This was my first of two private lessons, since S- is out of town. Funny, I don’t think I played much better today, but I felt less badly about it, since I didn’t feel as though I was holding S- back. And a couple of things went very well.
- Scale: D Maj, 2 octave. I’ve been practicing it without looking, but you couldn’t tell when I played it. Took about six tries, but I did eventually succeed. It’s been interesting, learning what the scale feels like.
Chords: D – G – D – A -D, LH in three inversions. We discussed the alternate fingerings, since they are different for LH than for RH. Lets see if I can remember:
D 5-3-1 G64 5-2-1 A6 5-3-1 (all standard)
D6 5-3-1 G 4-2-1 A64 5-2-1
D64 5-2-1 G6 5-3-1 A 5-3-1 (all standard?)
I need to double check those at the piano. - Mach p460 Camptown Races in D – again in all inversions, especially starting on 2nd. Block chords.
- Mach p462 Streets of Loredo in G – practice accompaniment in arpeggiated chords, and any other variations I want to try.
- Mach p463 Jacob’s Ladder (new) – more practice in D (all inversions) with one new chord: D aug (D-F#-A#)
- Mach p297 Distant Horns – with pedal. Even with direct pedaling, the pedal goes down slightly after the finger plays the note, not exactly simultaneously. Watch the rhythm in m5 (I played it wrong all week!). Unpedaled notes in m14-15 must be legato, especially moving to last chord. Hands up on 3 at the end.
- Mach p298 He’s Got the Whole World in His Hands (new) – ostinato accompaniment in LH, downward walking baseline. Syncopation in RH. Phrasing. No pedal.
- Indigo – went really well. G- liked most of my performance decisions. This week, practice with metronome at a variety of tempos for discipline, even though it will be performed with plenty of rubato.
- Clementi - didn’t go so well, but still better. Nothing specific, just more repetitions, both playing troublespots and playing through with metronome.
That’s really quite a lot. I think we have two more lessons, the last one with S-. I’m looking forward to summer.

2 responses so far ↓
cellodonna // April 28, 2008 at 5:07 pm
Do you mean that you’re looking forward to summer because that’s when piano lessons end for the semester?

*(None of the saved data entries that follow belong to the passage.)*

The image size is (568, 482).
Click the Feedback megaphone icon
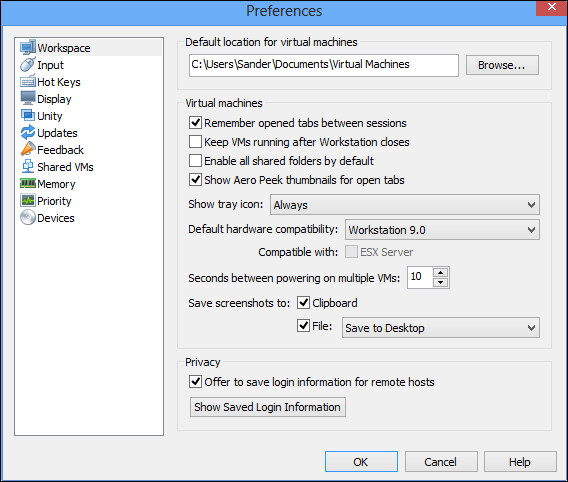pos(28,149)
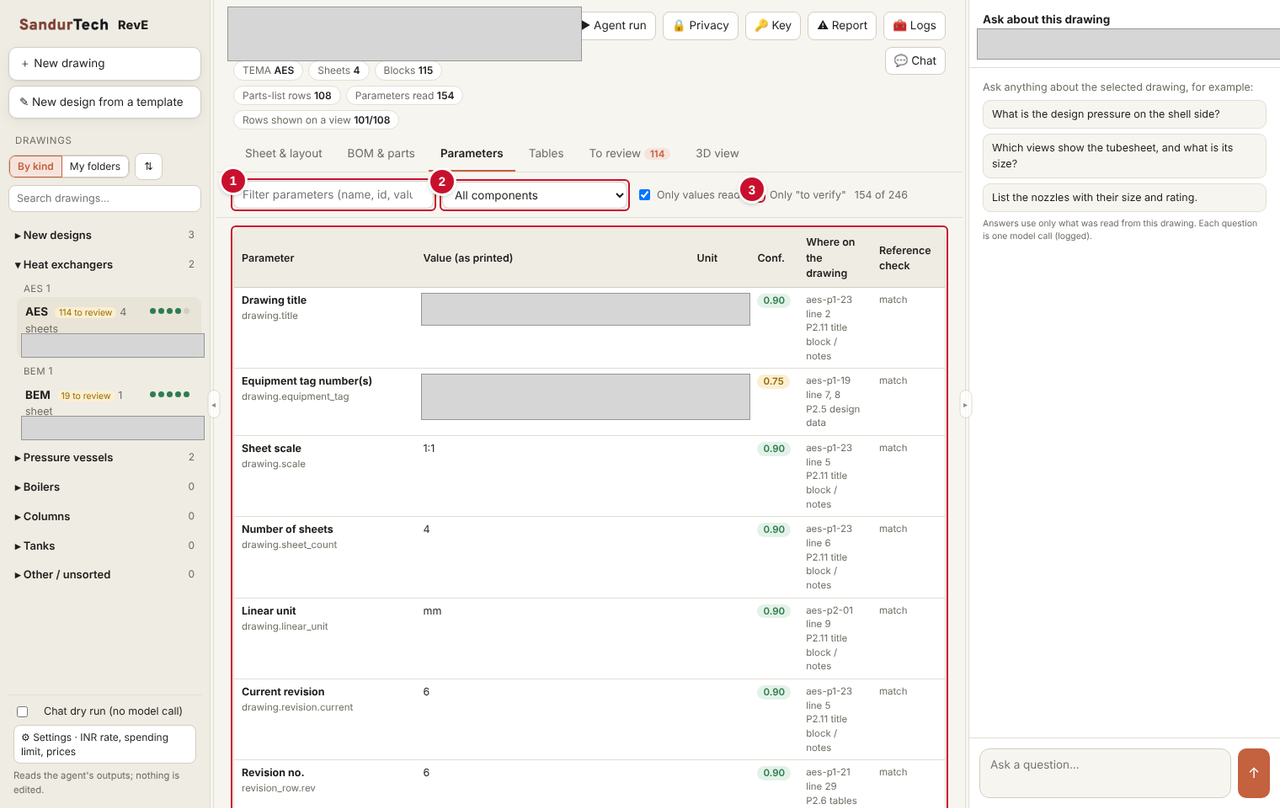Collapse the right chat panel handle
Viewport: 1280px width, 808px height.
[x=965, y=404]
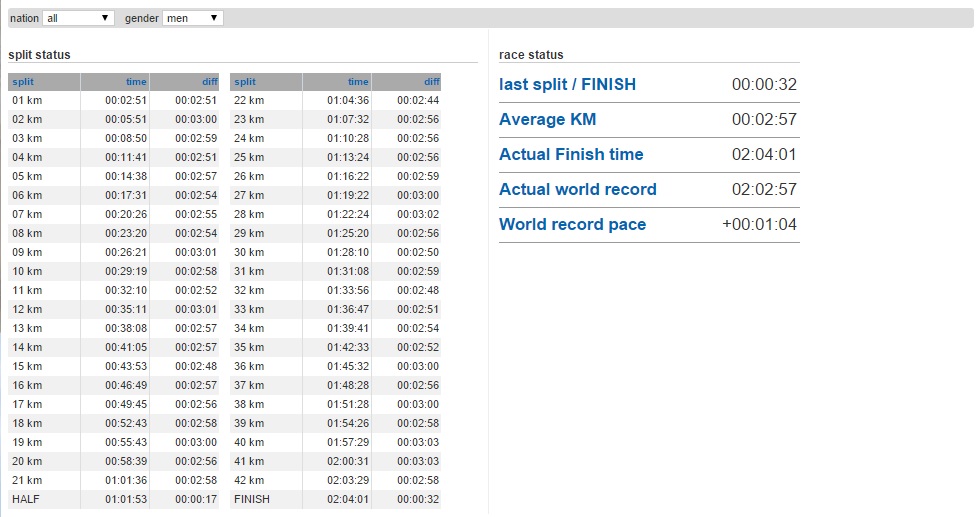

gottagopractice // April 28, 2008 at 5:58 pm
You betcha. I’m feeling overextended, so even though I could take about 6 lessons for the summer semester, I have decided not to. I’m looking forward to working at my own pace on this Clementi sonata, without the extra lesson material. Once I feel rested I’d like to review the Bach C maj 2-pt invention I did last summer, and maybe start working on the one in F maj.